Hey Russ, I know that Florence was marshalling Derby....did she give you the results there?


----------



## Russ (Jan 3, 2003)

Our cell phone communication has been poor the last week. Are there Sun Spots? All she told me was that our dog, Ollie, took a greenie and Charles Tyson took 1st. 

Russ


----------



## Linda (Sep 1, 2003)

Open:

1st Ryan Gelardi with Telli
2nd Mike Pallazolo - not sure which dog
3rd Mike Pallazolo -still not sure which dog!!
4th Gordon Powers - same dog that won the Am last weekend at Klamath!
I believe one JAM given
Amateur

1st Ryan Gelardi with Telli Hooray Ryan....doubleheader winner
2nd Glenn Gulvin with Three
3rd Mike Pallazolo with Dixie
4th don't know

Derby

1st Jack Vollsted with Angel
2nd Charlie Koeth with Strider
3rd Linda Browne with Shag
4th Mary Ahlgren with Nifty


----------



## Howard N (Jan 3, 2003)

Good on Gordy Powers for an open 4th!
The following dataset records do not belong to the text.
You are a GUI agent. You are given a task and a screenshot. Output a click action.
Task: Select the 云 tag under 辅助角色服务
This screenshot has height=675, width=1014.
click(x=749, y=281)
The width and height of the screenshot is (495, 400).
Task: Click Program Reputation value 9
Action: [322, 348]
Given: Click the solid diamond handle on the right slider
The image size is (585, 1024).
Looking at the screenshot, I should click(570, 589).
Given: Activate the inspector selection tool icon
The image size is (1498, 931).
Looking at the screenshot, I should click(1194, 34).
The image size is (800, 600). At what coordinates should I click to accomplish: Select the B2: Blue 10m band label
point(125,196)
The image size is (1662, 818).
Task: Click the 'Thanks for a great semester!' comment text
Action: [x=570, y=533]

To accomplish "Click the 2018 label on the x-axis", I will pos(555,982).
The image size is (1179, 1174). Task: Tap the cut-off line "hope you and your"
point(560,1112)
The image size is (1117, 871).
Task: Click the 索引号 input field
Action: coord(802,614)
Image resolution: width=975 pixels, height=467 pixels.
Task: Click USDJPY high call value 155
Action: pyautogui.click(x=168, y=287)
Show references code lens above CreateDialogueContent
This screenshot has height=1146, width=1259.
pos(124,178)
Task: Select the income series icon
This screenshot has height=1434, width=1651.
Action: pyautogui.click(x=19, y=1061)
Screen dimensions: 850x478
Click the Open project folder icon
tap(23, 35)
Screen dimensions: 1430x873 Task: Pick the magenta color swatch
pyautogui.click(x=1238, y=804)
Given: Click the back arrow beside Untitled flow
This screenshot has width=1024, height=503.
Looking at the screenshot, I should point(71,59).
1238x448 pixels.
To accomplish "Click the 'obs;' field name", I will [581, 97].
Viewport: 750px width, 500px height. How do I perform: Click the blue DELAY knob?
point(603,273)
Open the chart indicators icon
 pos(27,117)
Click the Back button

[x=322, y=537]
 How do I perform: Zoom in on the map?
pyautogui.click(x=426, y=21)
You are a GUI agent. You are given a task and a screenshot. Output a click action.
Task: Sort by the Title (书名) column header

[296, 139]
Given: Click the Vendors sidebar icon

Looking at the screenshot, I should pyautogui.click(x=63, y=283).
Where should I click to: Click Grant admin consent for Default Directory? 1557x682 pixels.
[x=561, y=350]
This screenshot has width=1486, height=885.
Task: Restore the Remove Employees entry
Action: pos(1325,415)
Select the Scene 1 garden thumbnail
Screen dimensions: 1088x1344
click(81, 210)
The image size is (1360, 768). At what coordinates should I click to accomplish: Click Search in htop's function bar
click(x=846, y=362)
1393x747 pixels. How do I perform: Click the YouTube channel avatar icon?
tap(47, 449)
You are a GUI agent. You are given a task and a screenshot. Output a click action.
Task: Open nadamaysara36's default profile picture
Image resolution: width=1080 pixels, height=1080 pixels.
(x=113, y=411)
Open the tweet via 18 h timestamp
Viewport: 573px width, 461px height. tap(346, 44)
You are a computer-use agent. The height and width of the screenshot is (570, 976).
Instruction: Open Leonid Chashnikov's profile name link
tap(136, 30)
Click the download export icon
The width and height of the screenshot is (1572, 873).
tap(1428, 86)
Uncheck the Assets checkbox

I hadn't heard he'd won an amateru so double good :!:

Jack and Angle winning isn't any big surprise. Jack is a superb handler and trainer. Angle is a hard charging young marking lab. They're *gonna* do well. Look out west coast, they'll be around for awhile.


----------



## Guest (Sep 7, 2004)

Wow, doesn't that make four double-header winners this weekend across the country??!!!

Melanie


----------